Frankly, it’s just not worth it.

The true value of Australia Day simply is that it’s come to mark the long, languid summer that Australians enjoy most years (if not, sadly, this).  It marks the time by when most working Australians are back on the job and kids are about to return to school.  It’s merely a milestone in our national year, nothing more.  Beyond that, most Australians don’t any longer give a stuff about Arthur Philip. Probably because hardly anyone under 30 doesn’t even know about him thanks to the perverted wokeness that passes for teaching Australian history these days.

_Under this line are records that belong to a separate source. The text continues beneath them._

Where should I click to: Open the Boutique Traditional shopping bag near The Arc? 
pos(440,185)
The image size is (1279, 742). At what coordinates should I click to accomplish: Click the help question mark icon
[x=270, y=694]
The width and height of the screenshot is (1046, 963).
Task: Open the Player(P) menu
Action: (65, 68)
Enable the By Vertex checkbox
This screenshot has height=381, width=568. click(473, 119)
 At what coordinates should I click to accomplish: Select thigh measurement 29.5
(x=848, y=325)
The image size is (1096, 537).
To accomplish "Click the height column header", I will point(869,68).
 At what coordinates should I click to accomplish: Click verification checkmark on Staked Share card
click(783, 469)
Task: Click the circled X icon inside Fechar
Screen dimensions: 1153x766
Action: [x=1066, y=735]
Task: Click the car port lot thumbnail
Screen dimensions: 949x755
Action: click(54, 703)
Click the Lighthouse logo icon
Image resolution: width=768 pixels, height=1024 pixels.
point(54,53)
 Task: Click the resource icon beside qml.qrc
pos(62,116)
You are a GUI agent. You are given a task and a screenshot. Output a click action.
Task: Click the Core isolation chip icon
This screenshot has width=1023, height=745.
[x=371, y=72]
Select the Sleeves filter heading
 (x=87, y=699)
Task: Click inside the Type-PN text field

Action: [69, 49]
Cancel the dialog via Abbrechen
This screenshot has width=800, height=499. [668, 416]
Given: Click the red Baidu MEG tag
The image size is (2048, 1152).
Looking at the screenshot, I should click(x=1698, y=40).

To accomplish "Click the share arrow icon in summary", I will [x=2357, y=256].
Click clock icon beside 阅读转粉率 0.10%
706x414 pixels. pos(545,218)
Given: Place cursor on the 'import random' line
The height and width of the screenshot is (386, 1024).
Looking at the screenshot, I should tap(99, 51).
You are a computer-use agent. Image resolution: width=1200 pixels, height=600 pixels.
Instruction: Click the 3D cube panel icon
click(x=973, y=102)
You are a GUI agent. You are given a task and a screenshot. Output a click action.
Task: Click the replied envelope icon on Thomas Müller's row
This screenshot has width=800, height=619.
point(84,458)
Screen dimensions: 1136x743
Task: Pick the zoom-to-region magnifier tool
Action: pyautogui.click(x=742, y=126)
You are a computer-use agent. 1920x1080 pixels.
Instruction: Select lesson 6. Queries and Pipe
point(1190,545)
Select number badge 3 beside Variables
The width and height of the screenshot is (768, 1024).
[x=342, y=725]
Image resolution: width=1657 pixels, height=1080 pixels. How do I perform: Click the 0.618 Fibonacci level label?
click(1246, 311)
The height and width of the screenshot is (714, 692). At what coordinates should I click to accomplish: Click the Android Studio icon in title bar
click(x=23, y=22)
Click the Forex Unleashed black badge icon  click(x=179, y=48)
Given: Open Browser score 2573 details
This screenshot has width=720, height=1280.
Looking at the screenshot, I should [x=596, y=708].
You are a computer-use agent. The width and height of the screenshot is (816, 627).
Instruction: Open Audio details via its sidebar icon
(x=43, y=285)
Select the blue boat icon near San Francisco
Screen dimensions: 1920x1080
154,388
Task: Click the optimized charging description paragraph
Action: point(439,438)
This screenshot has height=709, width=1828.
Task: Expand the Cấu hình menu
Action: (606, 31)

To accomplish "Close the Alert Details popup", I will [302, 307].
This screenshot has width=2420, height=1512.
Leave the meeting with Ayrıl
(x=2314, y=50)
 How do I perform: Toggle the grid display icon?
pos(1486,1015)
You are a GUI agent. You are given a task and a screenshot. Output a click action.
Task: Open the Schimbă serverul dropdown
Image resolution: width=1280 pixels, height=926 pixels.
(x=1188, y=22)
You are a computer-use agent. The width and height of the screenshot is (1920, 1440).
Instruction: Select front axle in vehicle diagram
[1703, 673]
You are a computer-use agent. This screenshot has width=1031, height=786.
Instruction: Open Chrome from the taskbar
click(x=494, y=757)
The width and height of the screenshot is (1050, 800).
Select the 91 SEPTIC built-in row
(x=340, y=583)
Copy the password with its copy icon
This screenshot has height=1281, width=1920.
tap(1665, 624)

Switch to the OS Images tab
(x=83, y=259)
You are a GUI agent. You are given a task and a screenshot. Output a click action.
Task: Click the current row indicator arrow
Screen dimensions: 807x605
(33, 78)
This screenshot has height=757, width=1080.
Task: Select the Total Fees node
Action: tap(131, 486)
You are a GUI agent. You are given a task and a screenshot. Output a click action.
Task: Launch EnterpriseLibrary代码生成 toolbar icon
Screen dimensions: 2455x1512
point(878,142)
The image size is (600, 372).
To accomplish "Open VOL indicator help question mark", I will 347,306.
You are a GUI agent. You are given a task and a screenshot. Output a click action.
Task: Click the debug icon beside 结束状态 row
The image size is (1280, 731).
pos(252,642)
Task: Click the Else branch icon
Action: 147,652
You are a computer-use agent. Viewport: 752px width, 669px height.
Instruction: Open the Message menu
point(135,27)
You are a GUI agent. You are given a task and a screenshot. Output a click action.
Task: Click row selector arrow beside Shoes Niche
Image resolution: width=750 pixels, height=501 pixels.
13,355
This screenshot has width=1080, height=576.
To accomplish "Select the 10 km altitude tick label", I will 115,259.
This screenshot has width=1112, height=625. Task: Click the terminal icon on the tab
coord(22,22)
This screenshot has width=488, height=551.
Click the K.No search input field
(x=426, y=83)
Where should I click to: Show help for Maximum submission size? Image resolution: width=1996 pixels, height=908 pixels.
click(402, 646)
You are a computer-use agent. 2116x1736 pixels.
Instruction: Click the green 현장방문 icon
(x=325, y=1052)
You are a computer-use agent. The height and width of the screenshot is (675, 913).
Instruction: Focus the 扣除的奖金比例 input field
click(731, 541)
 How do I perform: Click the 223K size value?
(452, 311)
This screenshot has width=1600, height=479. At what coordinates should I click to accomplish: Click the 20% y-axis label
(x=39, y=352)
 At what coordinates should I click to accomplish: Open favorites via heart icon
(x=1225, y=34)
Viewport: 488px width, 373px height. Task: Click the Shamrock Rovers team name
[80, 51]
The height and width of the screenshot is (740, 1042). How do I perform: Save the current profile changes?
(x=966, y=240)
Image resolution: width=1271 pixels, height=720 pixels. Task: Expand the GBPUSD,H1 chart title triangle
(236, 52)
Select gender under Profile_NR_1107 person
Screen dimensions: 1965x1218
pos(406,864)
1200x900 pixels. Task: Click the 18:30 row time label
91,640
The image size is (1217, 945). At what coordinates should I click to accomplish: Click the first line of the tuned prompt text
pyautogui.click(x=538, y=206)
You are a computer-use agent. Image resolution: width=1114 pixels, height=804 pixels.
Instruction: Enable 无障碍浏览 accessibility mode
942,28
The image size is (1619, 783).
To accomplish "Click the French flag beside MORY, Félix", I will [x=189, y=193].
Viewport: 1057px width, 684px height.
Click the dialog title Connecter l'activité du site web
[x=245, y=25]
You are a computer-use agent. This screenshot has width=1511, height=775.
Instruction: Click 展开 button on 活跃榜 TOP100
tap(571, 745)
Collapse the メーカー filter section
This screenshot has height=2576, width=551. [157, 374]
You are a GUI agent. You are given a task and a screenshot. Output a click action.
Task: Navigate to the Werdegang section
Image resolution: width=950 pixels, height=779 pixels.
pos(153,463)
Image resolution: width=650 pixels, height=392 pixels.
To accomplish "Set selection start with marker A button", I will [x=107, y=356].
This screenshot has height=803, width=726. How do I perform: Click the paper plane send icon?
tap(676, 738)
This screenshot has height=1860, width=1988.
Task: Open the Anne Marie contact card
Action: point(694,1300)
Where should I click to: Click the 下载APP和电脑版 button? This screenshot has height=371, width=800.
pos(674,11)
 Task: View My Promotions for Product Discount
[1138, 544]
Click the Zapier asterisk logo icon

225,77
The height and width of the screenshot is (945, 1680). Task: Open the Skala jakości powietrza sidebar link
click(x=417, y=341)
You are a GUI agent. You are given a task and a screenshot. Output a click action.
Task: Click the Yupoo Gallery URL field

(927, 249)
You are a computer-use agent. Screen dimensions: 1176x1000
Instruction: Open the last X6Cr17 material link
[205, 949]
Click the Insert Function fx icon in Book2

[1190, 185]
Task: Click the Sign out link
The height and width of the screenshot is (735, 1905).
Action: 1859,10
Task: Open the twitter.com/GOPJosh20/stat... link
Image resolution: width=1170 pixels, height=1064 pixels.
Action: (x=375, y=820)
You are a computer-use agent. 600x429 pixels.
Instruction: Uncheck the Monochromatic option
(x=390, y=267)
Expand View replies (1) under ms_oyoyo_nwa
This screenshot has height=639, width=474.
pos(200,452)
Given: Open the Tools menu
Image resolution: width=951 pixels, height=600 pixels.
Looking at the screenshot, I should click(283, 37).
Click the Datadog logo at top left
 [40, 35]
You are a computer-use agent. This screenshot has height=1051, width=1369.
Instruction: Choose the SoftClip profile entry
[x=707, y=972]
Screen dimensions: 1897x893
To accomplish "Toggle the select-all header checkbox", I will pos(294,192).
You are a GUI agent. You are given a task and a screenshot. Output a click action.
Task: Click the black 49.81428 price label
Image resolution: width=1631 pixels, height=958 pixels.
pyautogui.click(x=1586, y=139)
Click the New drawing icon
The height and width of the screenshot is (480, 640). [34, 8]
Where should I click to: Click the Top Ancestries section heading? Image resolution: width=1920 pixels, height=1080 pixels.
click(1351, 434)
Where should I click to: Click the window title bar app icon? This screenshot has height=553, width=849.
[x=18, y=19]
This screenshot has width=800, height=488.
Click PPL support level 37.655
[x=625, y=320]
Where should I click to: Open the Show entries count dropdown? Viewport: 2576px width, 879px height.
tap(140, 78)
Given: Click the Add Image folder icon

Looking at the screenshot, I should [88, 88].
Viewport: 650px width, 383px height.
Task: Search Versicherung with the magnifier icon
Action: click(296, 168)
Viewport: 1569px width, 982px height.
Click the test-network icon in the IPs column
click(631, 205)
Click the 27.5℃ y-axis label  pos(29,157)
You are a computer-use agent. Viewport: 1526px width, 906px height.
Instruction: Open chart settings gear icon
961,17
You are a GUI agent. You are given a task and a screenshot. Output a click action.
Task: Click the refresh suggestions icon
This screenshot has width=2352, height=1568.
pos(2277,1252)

So let’s ditch Australia Day.  Instead, let’s keep the end of January public holiday but treat it like the British do with their bank holidays: an official long weekend that does nothing more than mark the end of the summer break.  We can still have our get-togethers and barbies.  We can still have ferry races and tennis and cricket matches.  We can still flock to the beach or go up-country to enjoy the trees and forests. Or we can still stay at home with Netflix or a good book.

But surely we can all do without all the lectures and propaganda insisting we must celebrate Australia Day, not to mention the woke coronation ceremony known as the Australian of the Year announcement, just as much we can do without the disgraceful guilt-peddling by Change the Date rabble-rousers.

A long weekend for officially doing nothing in particular: we can all celebrate that.